:: Task input ::
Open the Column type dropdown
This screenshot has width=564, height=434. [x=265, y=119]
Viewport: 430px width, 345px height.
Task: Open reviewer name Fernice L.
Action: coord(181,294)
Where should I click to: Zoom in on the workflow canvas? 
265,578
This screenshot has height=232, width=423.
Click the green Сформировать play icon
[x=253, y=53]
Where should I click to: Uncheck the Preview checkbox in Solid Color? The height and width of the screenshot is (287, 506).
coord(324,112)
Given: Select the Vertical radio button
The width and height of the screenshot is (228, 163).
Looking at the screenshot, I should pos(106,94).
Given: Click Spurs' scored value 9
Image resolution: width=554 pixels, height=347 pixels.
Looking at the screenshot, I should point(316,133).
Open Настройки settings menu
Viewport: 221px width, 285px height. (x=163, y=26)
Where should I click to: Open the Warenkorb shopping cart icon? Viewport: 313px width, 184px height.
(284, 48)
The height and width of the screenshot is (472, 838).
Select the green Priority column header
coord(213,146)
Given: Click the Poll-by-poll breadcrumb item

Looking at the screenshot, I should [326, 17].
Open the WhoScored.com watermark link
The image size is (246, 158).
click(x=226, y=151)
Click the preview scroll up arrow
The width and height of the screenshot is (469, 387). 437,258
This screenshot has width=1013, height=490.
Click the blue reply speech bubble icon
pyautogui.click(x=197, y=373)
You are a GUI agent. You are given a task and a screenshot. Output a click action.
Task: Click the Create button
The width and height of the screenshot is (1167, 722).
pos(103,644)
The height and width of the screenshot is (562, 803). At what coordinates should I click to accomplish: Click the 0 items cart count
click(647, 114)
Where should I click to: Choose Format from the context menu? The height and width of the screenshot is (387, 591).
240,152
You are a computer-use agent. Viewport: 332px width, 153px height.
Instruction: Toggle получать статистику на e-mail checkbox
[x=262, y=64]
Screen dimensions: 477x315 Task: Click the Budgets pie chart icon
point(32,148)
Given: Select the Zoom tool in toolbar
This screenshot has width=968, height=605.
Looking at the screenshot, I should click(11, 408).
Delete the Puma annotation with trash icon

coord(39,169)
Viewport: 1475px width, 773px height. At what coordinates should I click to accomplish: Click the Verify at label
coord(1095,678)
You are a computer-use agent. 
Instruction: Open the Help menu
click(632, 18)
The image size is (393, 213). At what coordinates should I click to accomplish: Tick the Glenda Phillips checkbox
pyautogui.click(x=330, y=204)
:::
### Exercise objective
Switch every "checkbox" in the rows above to "check box", and give back all the rows with nothing else changed.

### Full response
Open the Column type dropdown
This screenshot has width=564, height=434. [x=265, y=119]
Viewport: 430px width, 345px height.
Task: Open reviewer name Fernice L.
Action: coord(181,294)
Where should I click to: Zoom in on the workflow canvas? 
265,578
This screenshot has height=232, width=423.
Click the green Сформировать play icon
[x=253, y=53]
Where should I click to: Uncheck the Preview check box in Solid Color? The height and width of the screenshot is (287, 506).
coord(324,112)
Given: Select the Vertical radio button
The width and height of the screenshot is (228, 163).
Looking at the screenshot, I should pos(106,94).
Given: Click Spurs' scored value 9
Image resolution: width=554 pixels, height=347 pixels.
Looking at the screenshot, I should point(316,133).
Open Настройки settings menu
Viewport: 221px width, 285px height. (x=163, y=26)
Where should I click to: Open the Warenkorb shopping cart icon? Viewport: 313px width, 184px height.
(284, 48)
The height and width of the screenshot is (472, 838).
Select the green Priority column header
coord(213,146)
Given: Click the Poll-by-poll breadcrumb item

Looking at the screenshot, I should [326, 17].
Open the WhoScored.com watermark link
The image size is (246, 158).
click(x=226, y=151)
Click the preview scroll up arrow
The width and height of the screenshot is (469, 387). 437,258
This screenshot has width=1013, height=490.
Click the blue reply speech bubble icon
pyautogui.click(x=197, y=373)
You are a GUI agent. You are given a task and a screenshot. Output a click action.
Task: Click the Create button
The width and height of the screenshot is (1167, 722).
pos(103,644)
The height and width of the screenshot is (562, 803). At what coordinates should I click to accomplish: Click the 0 items cart count
click(647, 114)
Where should I click to: Choose Format from the context menu? The height and width of the screenshot is (387, 591).
240,152
You are a computer-use agent. Viewport: 332px width, 153px height.
Instruction: Toggle получать статистику на e-mail check box
[x=262, y=64]
Screen dimensions: 477x315 Task: Click the Budgets pie chart icon
point(32,148)
Given: Select the Zoom tool in toolbar
This screenshot has width=968, height=605.
Looking at the screenshot, I should click(11, 408).
Delete the Puma annotation with trash icon

coord(39,169)
Viewport: 1475px width, 773px height. At what coordinates should I click to accomplish: Click the Verify at label
coord(1095,678)
You are a computer-use agent. 
Instruction: Open the Help menu
click(632, 18)
The image size is (393, 213). At what coordinates should I click to accomplish: Tick the Glenda Phillips check box
pyautogui.click(x=330, y=204)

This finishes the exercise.